If the prime rate increases by 2%, your HELOC payment could jump 25% or more. In a rising rate environment, interest-only payments can quickly become unaffordable.

Over-borrowing temptation

The credit card-like nature of HELOCs makes it easy to view available credit as your money. This can lead to borrowing more than you can comfortably repay.

Home value decline

If housing prices drop significantly, you could end up "underwater"—owing more than your home is worth.

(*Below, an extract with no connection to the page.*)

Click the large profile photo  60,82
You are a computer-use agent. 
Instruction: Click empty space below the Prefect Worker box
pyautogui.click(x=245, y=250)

This limits your ability to sell or refinance and creates financial stress.

Payment shock

The transition from interest-only to fully amortizing payments catches many borrowers unprepared, especially if rates have risen during the draw period.

Lender freeze or reduction

Lenders can freeze or reduce your credit line if your home value drops, your credit deteriorates, or economic conditions worsen. This happened widely during the 2008 financial crisis.

Strategies for HELOC success

  1. Borrow less than your maximum: Leave a cushion for rate increases and unexpected expenses
  2. Make principal payments during the draw period: Reduces future payment shock and total interest paid
  3. Have a clear repayment plan: Know exactly how and when you'll pay off the balance
  4. Use for value-adding purposes: Prioritize home improvements over consumption
  5. Monitor interest rates: Consider converting to a fixed-rate loan if rates rise significantly
  6. Keep emergency savings: Don't rely solely on HELOC access for emergencies
  7. Budget for the repayment phase: Calculate your future payment before borrowing

Alternatives to consider

If a HELOC doesn't fit your needs, consider these alternatives:

  • Home equity loan: Fixed rate and fixed payments for predictable budgeting
  • Cash-out refinance: Replace your mortgage and access equity in one transaction
  • Personal loan: No home collateral required, though rates are typically higher
  • 0% APR credit card: Short-term financing with no interest if paid within promotional period
  • 401(k) loan: Borrow from retirement savings (with risks and limitations)
  • Family loan: Private arrangement with favorable or no interest

Each option has trade-offs in terms of rates, terms, risk, and flexibility. The right choice depends on your specific financial situation, borrowing needs, and risk tolerance.